* _What you are asked to do_: Pictures aside, write out every record exactly as it appears.

* _Collected data entries_:
=======

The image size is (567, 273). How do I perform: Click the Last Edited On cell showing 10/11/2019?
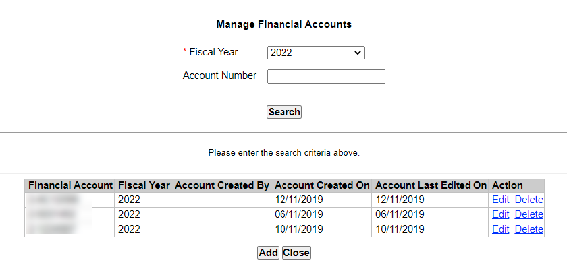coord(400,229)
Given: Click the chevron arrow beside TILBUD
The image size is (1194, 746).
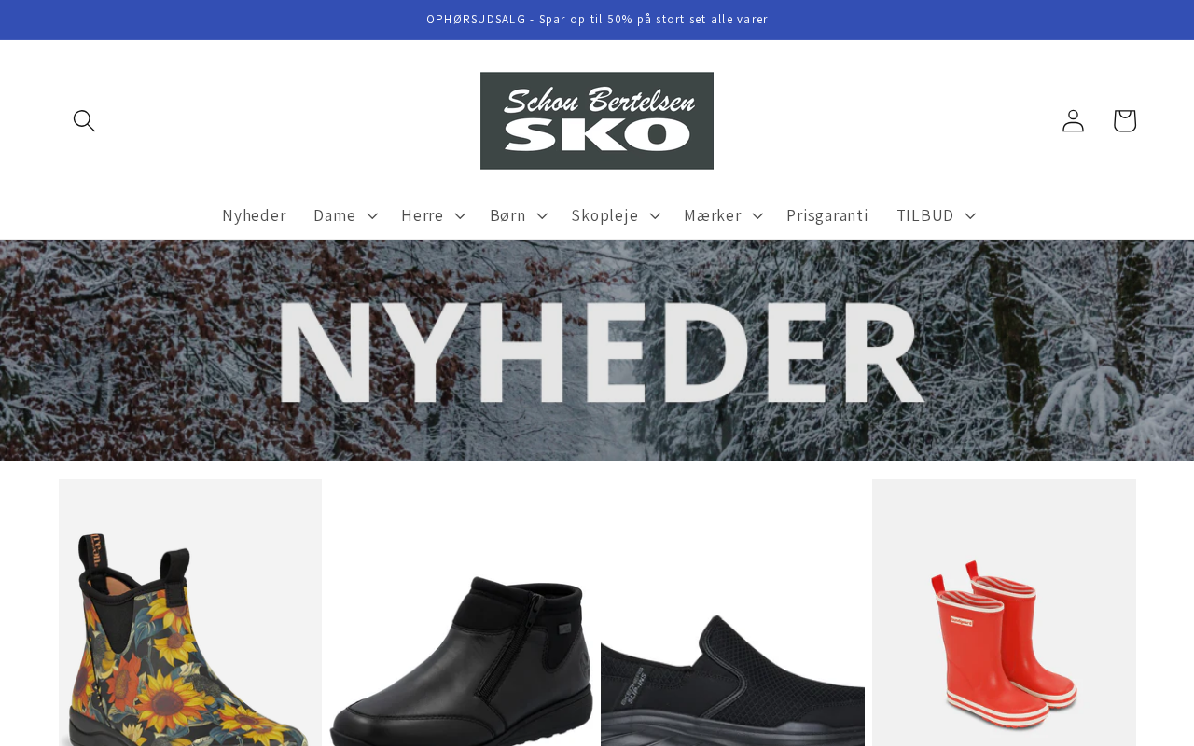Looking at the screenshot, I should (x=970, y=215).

=======

* _Solution to this task_:
The image size is (567, 273). How do I perform: Click the Last Edited On cell showing 10/11/2019?
coord(400,229)
Given: Click the chevron arrow beside TILBUD
The image size is (1194, 746).
Looking at the screenshot, I should (x=970, y=215).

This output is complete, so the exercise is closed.